Statistics from Altmetric.com
Emergency department staffing in England and Wales
Are there enough medics and nurses to go around EDs in the England and Wales (E&W)? This postal questionnaire survey, with a response rate of 45% of Trusts in E&W showed that the predominant workforce comprised “SHO” grade doctors. The bigger the department was, the more doctors there were; this was not matched when looking at the proportional numbers of nursing staff. Most departments do not fulfil the BAEM recommendations of 2005. How does your service compare (see page 420)?
Are emergency Department Board Rounds Worthwhile?
A good question given that valuable clinical time is spent doing them. The authors set about answering this, in their medium-sized department in the UK, by a prospective observational study of board rounds, collecting data on changes made to patients’ investigations, treatment or disposition, and whether any educational benefit arose, or merely delayed unseen patients to be processed. Happily, boards round seem to help! Board rounds, conducted by senior doctors, led to a change in patient management in 5.8% of cases, change in treatment in 15% and only 1.2 patients were delayed to be seen as a result of the board round. In nearly one third, educational events took place. This is an important area of ED management and education, which warrants further study (see page 440).

- - - -

Action item
Write the next part of the emergency department research summaries, starting after their final sentence. The records have nothing to do with the work on the text.

Stored items
- - - -

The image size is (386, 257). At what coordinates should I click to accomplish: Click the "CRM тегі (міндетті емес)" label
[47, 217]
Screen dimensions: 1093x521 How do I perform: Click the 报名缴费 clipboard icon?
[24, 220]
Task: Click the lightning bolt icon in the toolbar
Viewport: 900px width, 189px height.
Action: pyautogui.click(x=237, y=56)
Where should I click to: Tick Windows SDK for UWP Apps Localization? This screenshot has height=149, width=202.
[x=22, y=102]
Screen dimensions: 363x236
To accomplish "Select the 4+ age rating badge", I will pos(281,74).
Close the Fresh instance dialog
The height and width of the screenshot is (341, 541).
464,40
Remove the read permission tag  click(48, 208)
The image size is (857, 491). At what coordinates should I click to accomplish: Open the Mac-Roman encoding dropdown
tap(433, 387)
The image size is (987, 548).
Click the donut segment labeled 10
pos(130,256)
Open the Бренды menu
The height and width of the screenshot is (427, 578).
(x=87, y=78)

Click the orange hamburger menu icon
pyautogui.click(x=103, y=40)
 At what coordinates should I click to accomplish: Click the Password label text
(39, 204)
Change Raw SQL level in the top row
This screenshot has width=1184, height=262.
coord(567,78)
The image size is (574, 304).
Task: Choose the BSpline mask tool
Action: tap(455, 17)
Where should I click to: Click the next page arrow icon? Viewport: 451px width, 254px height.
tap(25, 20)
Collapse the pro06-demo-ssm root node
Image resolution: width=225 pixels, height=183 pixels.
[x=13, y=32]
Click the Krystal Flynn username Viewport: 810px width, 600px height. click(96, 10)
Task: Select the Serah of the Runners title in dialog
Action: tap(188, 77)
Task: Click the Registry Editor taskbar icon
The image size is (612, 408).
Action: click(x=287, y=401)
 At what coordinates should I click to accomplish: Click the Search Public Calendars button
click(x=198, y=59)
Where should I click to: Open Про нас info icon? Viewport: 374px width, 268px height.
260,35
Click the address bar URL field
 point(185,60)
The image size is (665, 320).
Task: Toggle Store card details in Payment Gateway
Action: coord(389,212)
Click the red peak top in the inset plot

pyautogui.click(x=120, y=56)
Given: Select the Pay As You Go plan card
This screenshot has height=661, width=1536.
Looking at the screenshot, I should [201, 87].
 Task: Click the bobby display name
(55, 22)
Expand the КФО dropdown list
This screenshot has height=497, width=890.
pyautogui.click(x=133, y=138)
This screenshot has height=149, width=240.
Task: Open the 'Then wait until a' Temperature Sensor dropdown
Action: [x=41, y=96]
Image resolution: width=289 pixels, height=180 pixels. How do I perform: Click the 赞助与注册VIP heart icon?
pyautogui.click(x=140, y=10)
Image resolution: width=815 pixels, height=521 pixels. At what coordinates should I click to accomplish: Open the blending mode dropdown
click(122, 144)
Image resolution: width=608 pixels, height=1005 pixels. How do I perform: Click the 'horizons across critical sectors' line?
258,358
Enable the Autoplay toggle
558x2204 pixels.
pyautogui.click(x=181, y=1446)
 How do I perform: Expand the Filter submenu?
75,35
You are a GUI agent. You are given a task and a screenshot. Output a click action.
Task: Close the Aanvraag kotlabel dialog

- - - -

Result of the task
A prospective evaluation of the Cape Triage Score
This paper looks at the Cape triage score and tested it against a four month database, consisting of 798 patients attending an ED in a deprived area of South Africa; this department sees 4500 attendances per month. From their studies, they found that using the simple physiological scoring system, changing the priority ordering based on the MEWS score and identifying certain conditions such as diabetic ketoacidosis, stroke and haemoptysis (and adding additional points for trauma cases) meant that the CTS score, already shown to reduce waiting times and influencing mortality rates, could be modified so that undertriage of patients improved from 24% to 12% and overtriage altered from 25% to 45%, the score applying to patients over the age of 12 years. This group is leading the way in producing safe and sensible systems for improving the deliver of care in the South African setting (see page 398).
Litigation claims against ambulance services
The public are for suing! All the 272 claims registered with NHS litigation authority over 10 years (1995–2005) were analysed; 17 cost the UK taxpayer over £1 million each! Commonest causes were the “lack of assistance”, “failure/delay in treatment” or delay. Key clinical areas requiring improvement were obstetric care, the recognition of spinal cord injury and decision-making processes about when not to transport a patient to hospital; these latter two have been addressed by JRCALC in their most recent guidelines. The number of claims has been increasing year on year (see page 458).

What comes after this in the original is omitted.